The models and platforms you employ need to be able to distil data down to consumer-level behaviours and engagement that can then be used to optimise your marketing campaigns.

Marketing attribution models

There are two main types of attribution models: single and multi-touch. Within each, there are several suggested types of models which provide different insights for your e-commerce business:

Single-touch attribution model

First-Touch Attribution:  First-touch attribution is based on the assumption that a consumer chose to convert after the first advert they engaged with. It then assigns full attribution to this first touchpoint, regardless of additional messaging seen subsequently.

Last-TouchAttribution:  In contrast, last-touch attribution assigns full attribution to the last touchpoint the consumer interacted with before making the purchase, without accounting for prior engagements.

These models offer a limited view as they don’t take into account the full buyer journey. Unfortunately, they don’t give the full picture to marketing teams.

Multi-touch attribution model

Multi-touch attribution models assess all the engaged consumer touchpoints leading to a purchase/conversion. As a result, these are considered more accurate models. They assign different levels of credit across the various touchpoints on the buyer journey to purchase.
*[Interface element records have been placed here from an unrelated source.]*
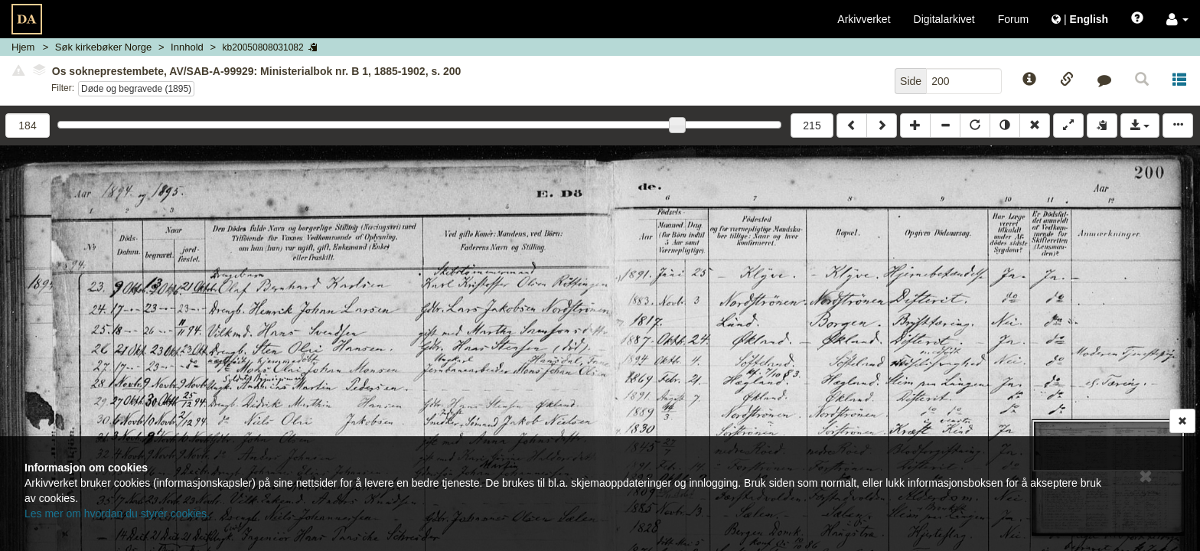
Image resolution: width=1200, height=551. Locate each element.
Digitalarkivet (944, 19)
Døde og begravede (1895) (136, 88)
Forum (1013, 19)
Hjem (22, 47)
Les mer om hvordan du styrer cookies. (117, 513)
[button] (1177, 19)
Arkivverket (863, 19)
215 (811, 125)
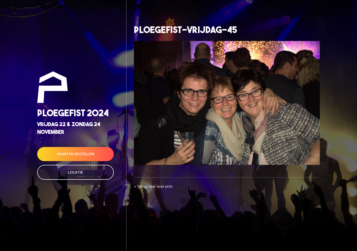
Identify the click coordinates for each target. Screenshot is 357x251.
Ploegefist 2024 (73, 112)
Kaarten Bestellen (75, 153)
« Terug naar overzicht (153, 186)
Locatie (75, 172)
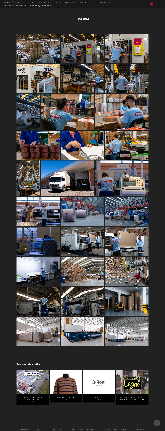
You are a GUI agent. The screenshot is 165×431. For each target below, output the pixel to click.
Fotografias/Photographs (76, 2)
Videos (56, 2)
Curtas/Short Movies (15, 6)
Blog (111, 2)
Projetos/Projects (40, 2)
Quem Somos (11, 2)
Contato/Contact (40, 5)
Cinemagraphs (99, 2)
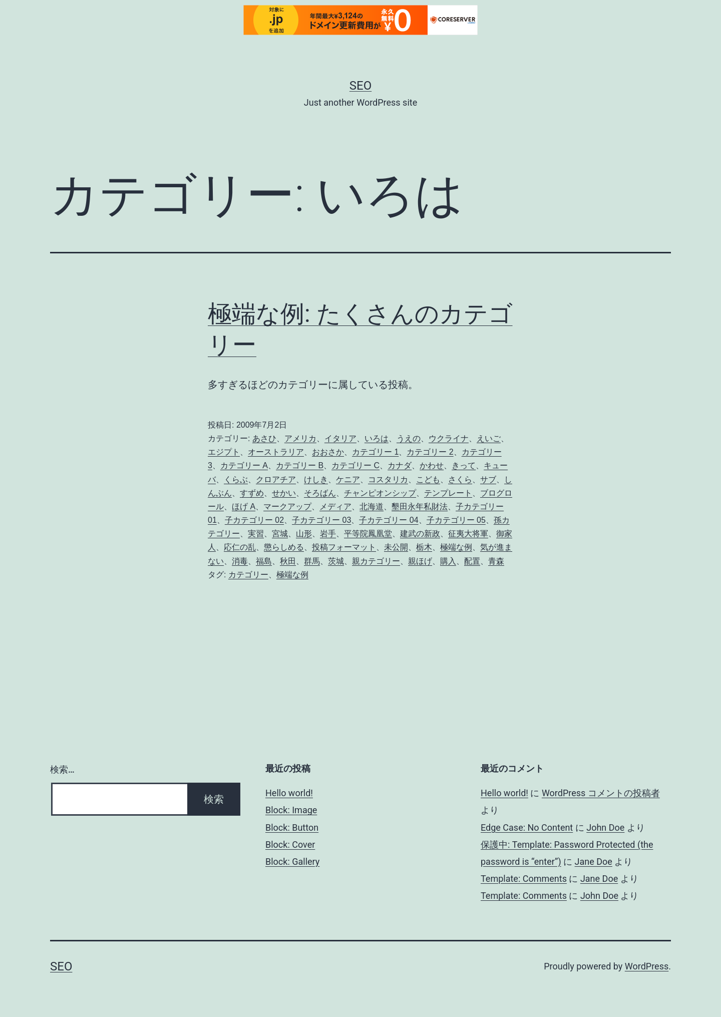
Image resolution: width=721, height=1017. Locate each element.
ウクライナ (449, 438)
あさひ (264, 438)
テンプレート (448, 493)
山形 (304, 533)
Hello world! (289, 793)
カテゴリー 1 (375, 452)
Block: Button (291, 827)
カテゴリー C (355, 465)
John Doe (605, 827)
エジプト (224, 452)
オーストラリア (276, 452)
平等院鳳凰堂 (368, 533)
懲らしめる (284, 547)
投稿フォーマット (344, 547)
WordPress (646, 966)
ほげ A (243, 506)
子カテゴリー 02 (254, 520)
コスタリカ (388, 479)
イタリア (340, 438)
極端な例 (456, 547)
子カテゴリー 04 (388, 520)
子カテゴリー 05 (456, 520)
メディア (335, 506)
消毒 (240, 561)
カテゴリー (248, 574)
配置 (472, 561)
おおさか (328, 452)
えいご (489, 438)
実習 (256, 533)
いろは (377, 438)
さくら (460, 479)
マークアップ (287, 506)
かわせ (432, 465)
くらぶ (236, 479)
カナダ (400, 465)
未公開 (396, 547)
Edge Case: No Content (527, 827)
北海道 (371, 506)
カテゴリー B (299, 465)
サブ (488, 479)
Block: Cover (290, 844)
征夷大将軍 (468, 533)
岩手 (328, 533)
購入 (448, 561)
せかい (284, 493)
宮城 (280, 533)
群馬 (312, 561)
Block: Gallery (292, 861)
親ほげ (420, 561)
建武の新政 (420, 533)
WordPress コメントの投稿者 (601, 793)
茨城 (336, 561)
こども (428, 479)
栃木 (424, 547)
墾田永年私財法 (420, 506)
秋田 (288, 561)
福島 (264, 561)
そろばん (320, 493)
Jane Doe (593, 861)
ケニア (348, 479)
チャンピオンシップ (380, 493)
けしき (316, 479)
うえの (409, 438)
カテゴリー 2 (430, 452)
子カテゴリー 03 (321, 520)
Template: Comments (524, 878)
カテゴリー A (244, 465)
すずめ (252, 493)
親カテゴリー (376, 561)
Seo (360, 86)
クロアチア (276, 479)
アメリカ (300, 438)
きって (464, 465)
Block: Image (291, 810)
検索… (62, 769)
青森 (496, 561)
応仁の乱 (240, 547)
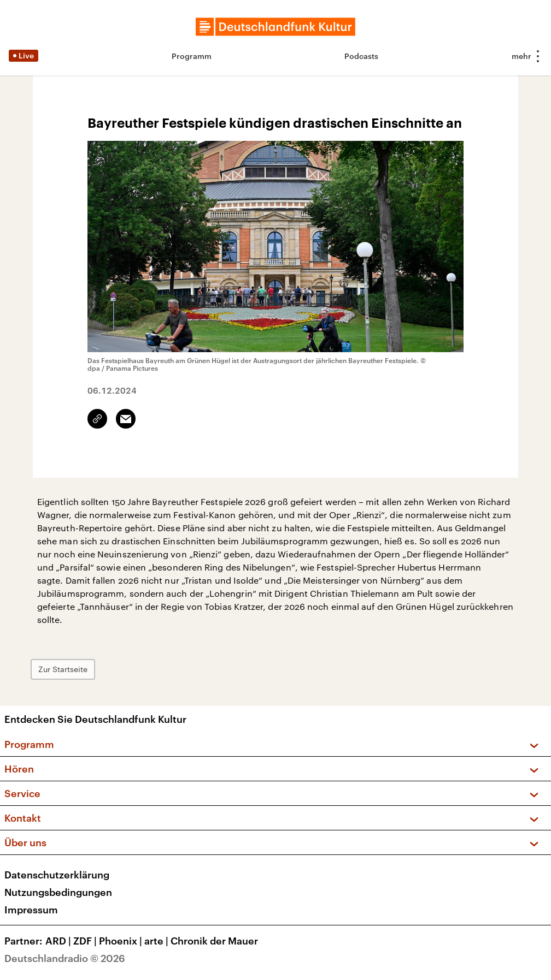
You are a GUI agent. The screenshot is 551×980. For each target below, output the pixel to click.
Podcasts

Linear: Linear attribution records each touchpoint engaged with by the consumer leading to purchase. It weighs each of these interactions equally, giving each message the same amount of credit toward driving the conversion.

U-Shaped: U-Shaped attribution model scores engagements separately, noting that some are more impactful than others on the path to purchase, differing from the linear model. The first touch and conversion touch are each credited with 40% of responsibility for the lead. The other 20% is divided among the touchpoints engaged with between the first and lead conversion touch.
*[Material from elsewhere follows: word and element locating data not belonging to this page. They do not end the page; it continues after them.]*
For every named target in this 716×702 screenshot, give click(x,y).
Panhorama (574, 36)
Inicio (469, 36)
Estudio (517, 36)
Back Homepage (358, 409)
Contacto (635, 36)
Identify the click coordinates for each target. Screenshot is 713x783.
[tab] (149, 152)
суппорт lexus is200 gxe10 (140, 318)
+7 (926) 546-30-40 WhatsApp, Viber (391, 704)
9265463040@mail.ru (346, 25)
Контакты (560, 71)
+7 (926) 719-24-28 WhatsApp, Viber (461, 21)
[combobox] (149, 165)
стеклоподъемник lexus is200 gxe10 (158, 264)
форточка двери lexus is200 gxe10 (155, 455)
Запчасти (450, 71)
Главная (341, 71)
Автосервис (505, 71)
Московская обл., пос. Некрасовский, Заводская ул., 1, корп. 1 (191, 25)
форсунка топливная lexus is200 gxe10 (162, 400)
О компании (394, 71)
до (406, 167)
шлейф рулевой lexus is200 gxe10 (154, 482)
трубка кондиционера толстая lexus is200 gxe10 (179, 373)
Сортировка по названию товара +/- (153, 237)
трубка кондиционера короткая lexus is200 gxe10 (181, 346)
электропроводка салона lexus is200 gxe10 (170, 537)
Time Decay: This model gives the touchpoints engaged with closer to the conversion more weight than those engaged with early on based on the assumption that later touchpoints have a greater impact on the sale.

Shared experiences

 

Jane Slimming, CEO at Zeal Marketing explained how they have seen the advantages of marketing attribution work in practice. “The biggest thing we see with attribution is that it better helps understand what activity is driving top of the funnel actions as opposed to always being driven by cost per acquisition.
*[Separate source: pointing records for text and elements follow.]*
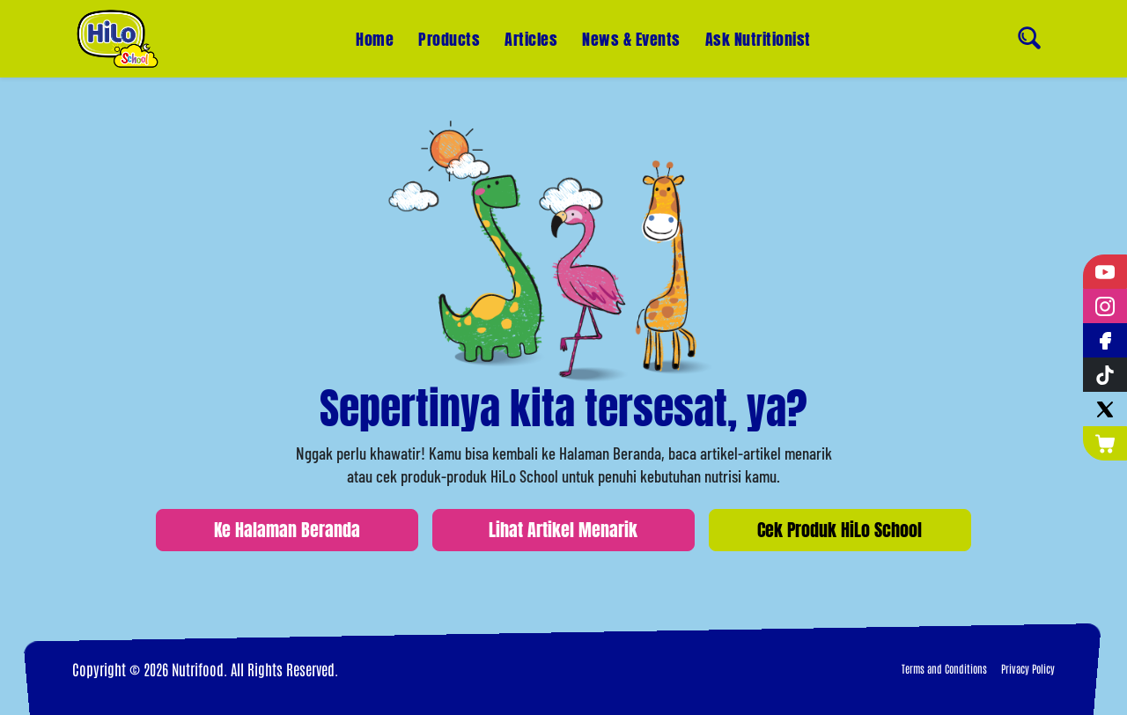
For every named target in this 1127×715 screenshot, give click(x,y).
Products (449, 39)
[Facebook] (1105, 340)
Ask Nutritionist (758, 30)
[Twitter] (1105, 409)
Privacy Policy (1028, 668)
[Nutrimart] (1105, 443)
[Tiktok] (1105, 375)
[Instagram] (1105, 306)
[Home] (117, 38)
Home (375, 39)
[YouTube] (1105, 271)
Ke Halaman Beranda (287, 529)
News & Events (631, 38)
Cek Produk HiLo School (839, 529)
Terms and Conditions (944, 668)
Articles (531, 39)
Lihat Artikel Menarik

Quite often clients will come to us and all they want to do is reduce the CPA (cost per action). That’s fine to have that approach but if you put all your budget into highly converting keywords for example and turn off, your brand activity over time will lose market share. A good example of this is PPC Keywords. Brand keywords will convert at the lowest CPA but if that's all you do, you will stop getting your brand in front of new customers and over time traffic and volume will drop off. We recommend having set budget for conversion but then also have budget for brand activity. Attribution modelling can help you understand which activities are performing best.”

Next steps for implementing marketing attribution in your business

Your e-commerce start-up will need to consider several factors when looking at which attribution model is the right fit. The key is to think about the type of sales funnel you use and typically how long it runs in order to gauge what might work best.

It’s also important to consider how much of your marketing efforts are focused on offline methods such as print or even events. If your business uses these channels more frequently, consider an attribution model and platform that’s able to combine online and offline efforts together for the most accurate insights.

Your business will likely have to use several attribution models in tandem for the most complete understanding of your marketing impact. Marketing attribution is most definitely both a science, by looking at how the hard data effects your marketing choices, but equally an art, in understanding the creative response that you employ to lead your customer on the most enriching, impactful journey as they engage with your product.

Do you know how you could improve your customer’s journey through marketing attribution?